Spatial Boundary Issues

V1 had no concept of where the roof ended. Detections appeared on trees, gutters, driveways, and neighboring properties visible in the image. Without a roof segmentation mask to constrain predictions, every dark patch anywhere in the frame was a potential false positive.

Material Limitations

The V1 model was trained exclusively on asphalt shingles.
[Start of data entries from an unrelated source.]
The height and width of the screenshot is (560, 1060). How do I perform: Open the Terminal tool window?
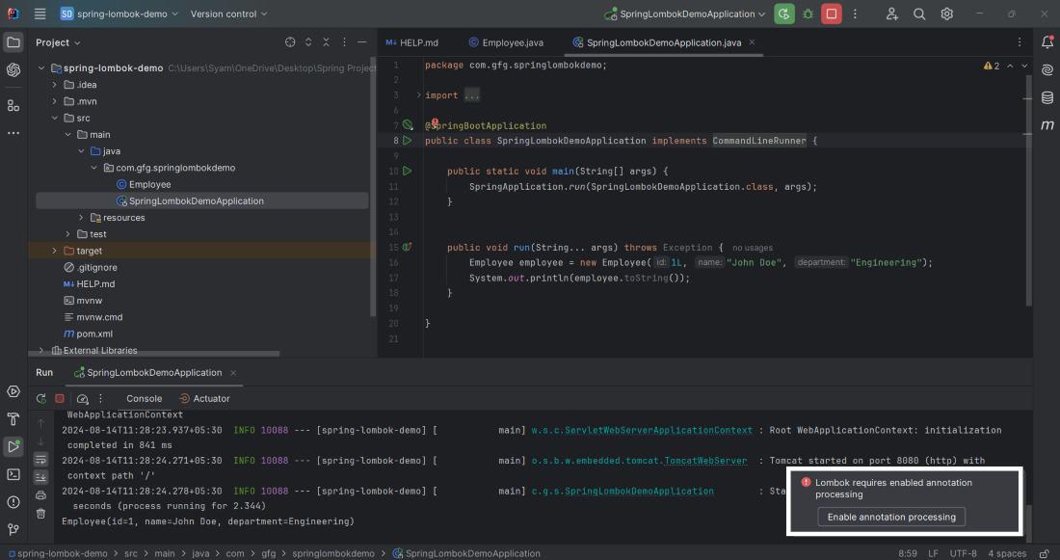[13, 474]
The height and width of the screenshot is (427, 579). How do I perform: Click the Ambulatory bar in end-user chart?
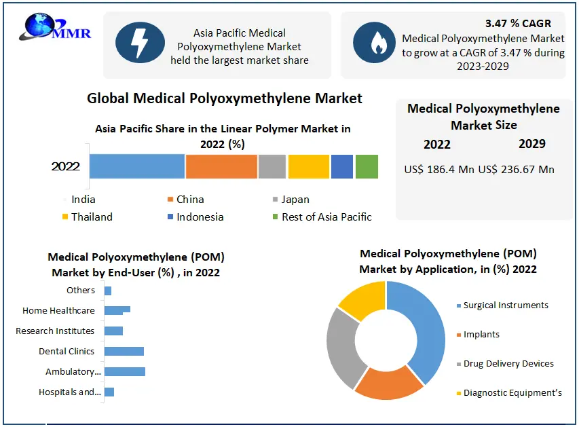tap(124, 371)
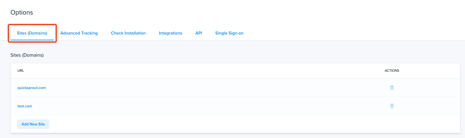Click the Sites (Domains) section heading
Screen dimensions: 465x138
(x=27, y=55)
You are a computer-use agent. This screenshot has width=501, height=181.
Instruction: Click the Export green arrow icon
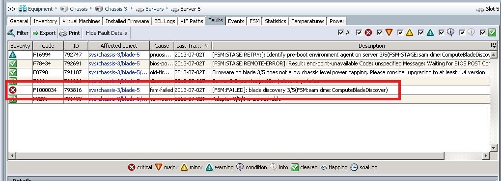(x=35, y=33)
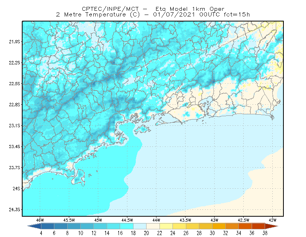Click the 46W longitude axis label

click(40, 220)
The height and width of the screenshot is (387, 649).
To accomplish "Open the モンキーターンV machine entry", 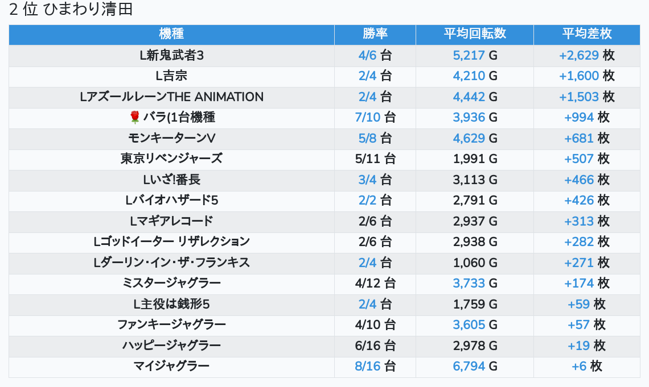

Deployed on properties with metal roofing, clay tiles, or wood shakes, it produced unpredictable results—sometimes hallucinating damage on perfectly intact surfaces, sometimes missing obvious damage that presented differently on non-asphalt materials.

V2 Design Goals

The V2 system was designed to address each of these shortcomings:

Multi-material support: Handle damage detection on asphalt, metal, clay, and wood roofing.
Zero false positives from debris: Distinguish between surface contaminants and actual material damage.
Roof-constrained detections: Only report damage within the boundaries of the roof surface, eliminating off-roof false positives.

Dataset Evolution

Improving the model required improving the data. The dataset went through three major iterations:

Dataset V0: The Starting Point

The original dataset contained images from a single source, focused exclusively on asphalt shingle damage. While sufficient for proving the concept, it lacked the diversity needed for robust production deployment.
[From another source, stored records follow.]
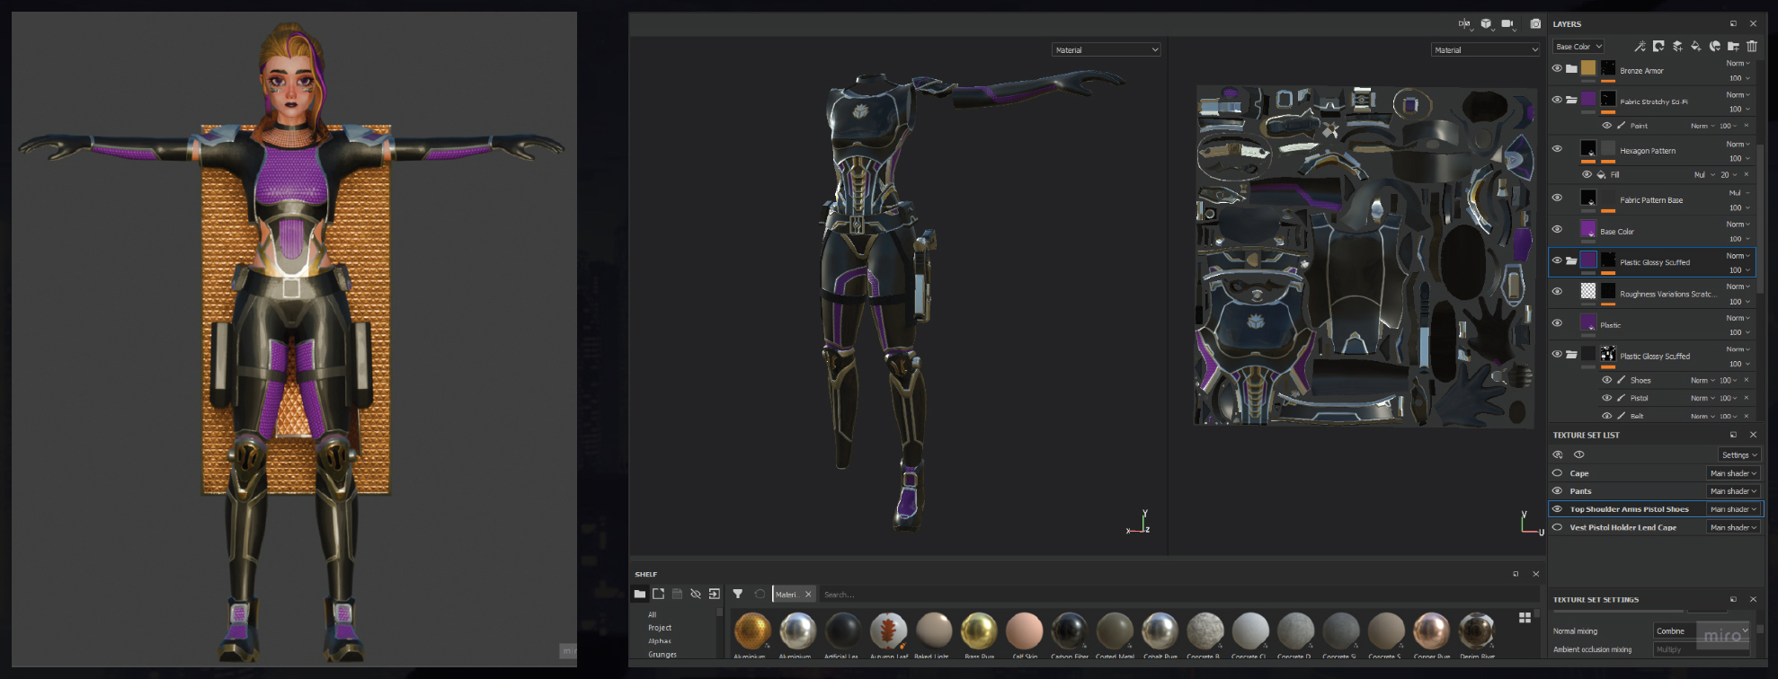Click the purple Base Color layer swatch
The image size is (1778, 679).
(1588, 230)
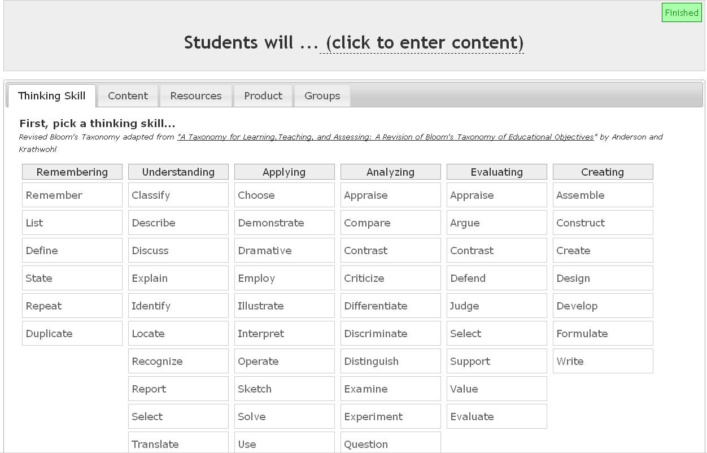Open the Taxonomy for Learning reference link
The width and height of the screenshot is (707, 453).
coord(386,137)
Dataset V1: Expanding Sources

V1 expanded to multiple imagery sources, introducing variation in camera sensors, lighting conditions, and viewing angles. This reduced overfitting to the specific characteristics of the original data source but did not yet address the material diversity problem.
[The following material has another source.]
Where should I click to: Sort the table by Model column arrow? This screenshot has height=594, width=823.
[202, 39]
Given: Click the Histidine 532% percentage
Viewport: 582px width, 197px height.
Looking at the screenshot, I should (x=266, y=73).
Dataset V2: Production-Representative Data

The critical breakthrough came with V2, which was assembled from live inspection orders spanning all damage types and roofing materials. This dataset captured the true distribution of conditions the model would face in production:

Multiple roofing materials (asphalt, metal, clay, wood)
Various damage types (hail, wind, wear, mechanical)
Diverse lighting and weather conditions
Images with and without debris, shadows, and color variation
Negative examples (undamaged roofs) for each material type

By sourcing from actual inspection orders rather than curated collections, dataset V2 naturally included the challenging edge cases—partially damaged roofs, ambiguous wear patterns, and mixed-material structures—that caused V1 to fail.

Architecture Exploration

We conducted an extensive search across object detection architectures, spanning both the YOLO family and transformer-based alternatives.

YOLO Variants

We evaluated every major YOLO version from v5 through v9, plus specialized variants designed for small object detection:

YOLOv5 (S, M, L, X): The workhorse architecture. Simple, well-understood, and consistently strong.
YOLOv6–v9: Each version introduced architectural refinements, but none showed clear advantages over YOLOv5 on our specific task.
YOLO-World: An open-vocabulary variant that accepts text prompts. Promising for zero-shot detection but underperformed supervised models on our established damage categories.
HIC-YOLOv5: A variant incorporating hierarchical context for small object detection. Showed modest improvements on the smallest damage marks.
TPH-YOLOv5: Transformer Prediction Head YOLOv5, adding self-attention to the detection head. Marginal gains did not justify the increased inference cost.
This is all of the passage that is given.